##### Given data #####

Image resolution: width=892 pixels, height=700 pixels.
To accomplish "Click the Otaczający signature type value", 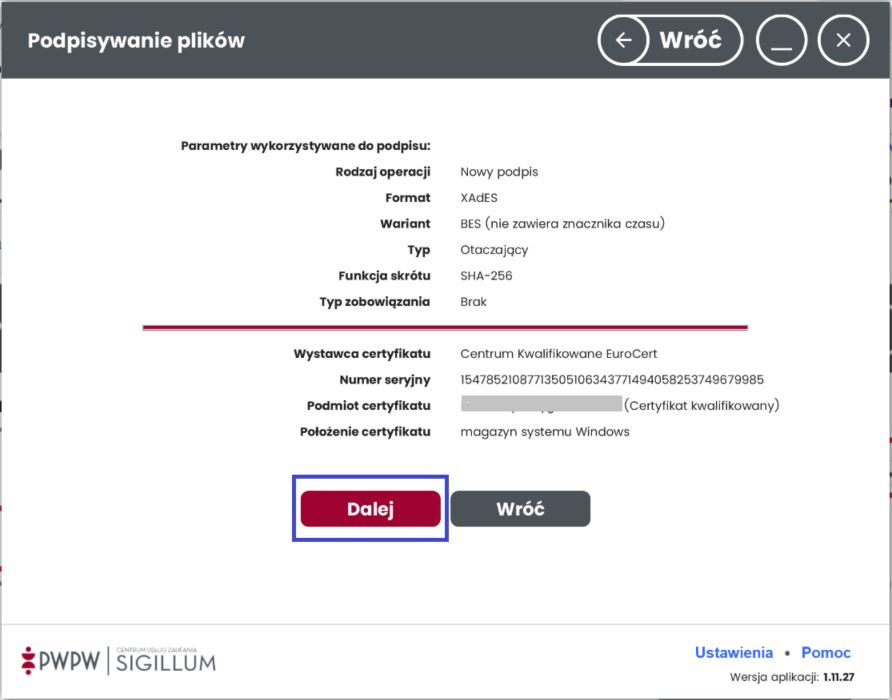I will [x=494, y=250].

#####
##### Given data #####

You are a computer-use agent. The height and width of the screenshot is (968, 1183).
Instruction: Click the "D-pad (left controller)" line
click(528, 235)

#####
##### Given data #####

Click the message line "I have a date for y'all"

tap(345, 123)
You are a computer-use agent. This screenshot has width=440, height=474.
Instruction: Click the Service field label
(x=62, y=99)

#####

Exercise brief: Give a count of the lines above that include the word "screenshot", and add nothing to it.

Completed exercise: 2